(Beginning of EXERCISE MATERIALS)

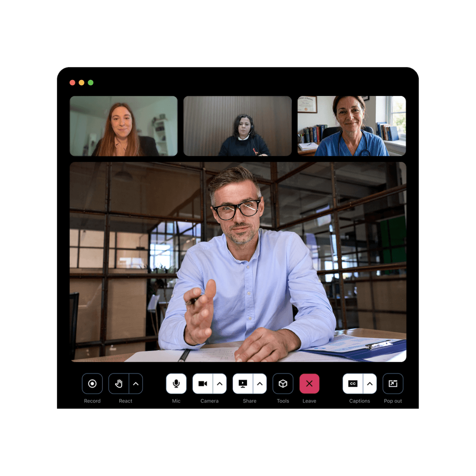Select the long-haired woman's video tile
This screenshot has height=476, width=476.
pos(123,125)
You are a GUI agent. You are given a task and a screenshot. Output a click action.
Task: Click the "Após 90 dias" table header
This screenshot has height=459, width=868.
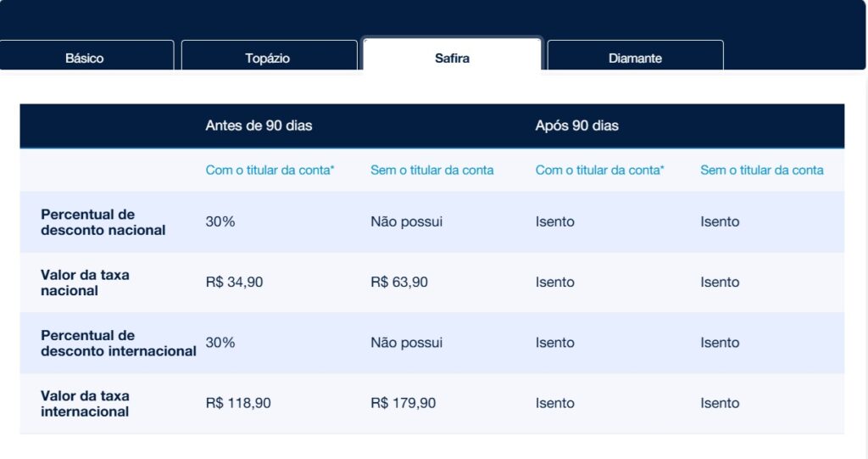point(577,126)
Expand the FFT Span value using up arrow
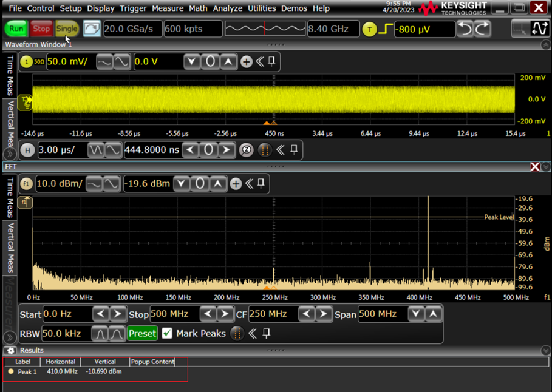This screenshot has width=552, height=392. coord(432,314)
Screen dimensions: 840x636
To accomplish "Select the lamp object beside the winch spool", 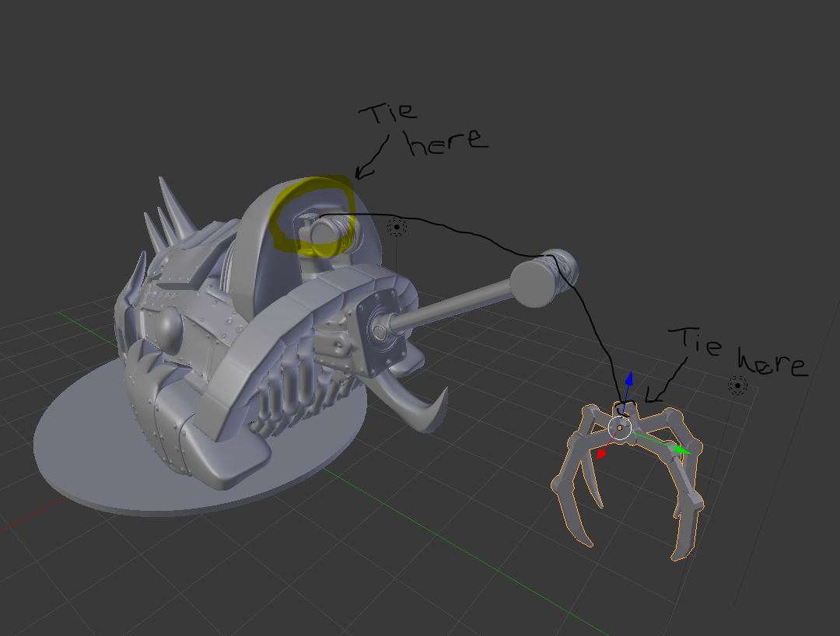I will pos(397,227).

(End of EXERCISE MATERIALS)

> [PROBLEM REQUIREMENTS]
Would you transcribe the lines above exactly, going from the line bearing "This screenshot has height=459, width=868." through the line bearing "Screen dimensions: 840x636", and drop the pictures from the copy?

> [EXERCISE SOLUTION]
This screenshot has height=459, width=868.
point(577,126)
Expand the FFT Span value using up arrow
This screenshot has width=552, height=392. coord(432,314)
Screen dimensions: 840x636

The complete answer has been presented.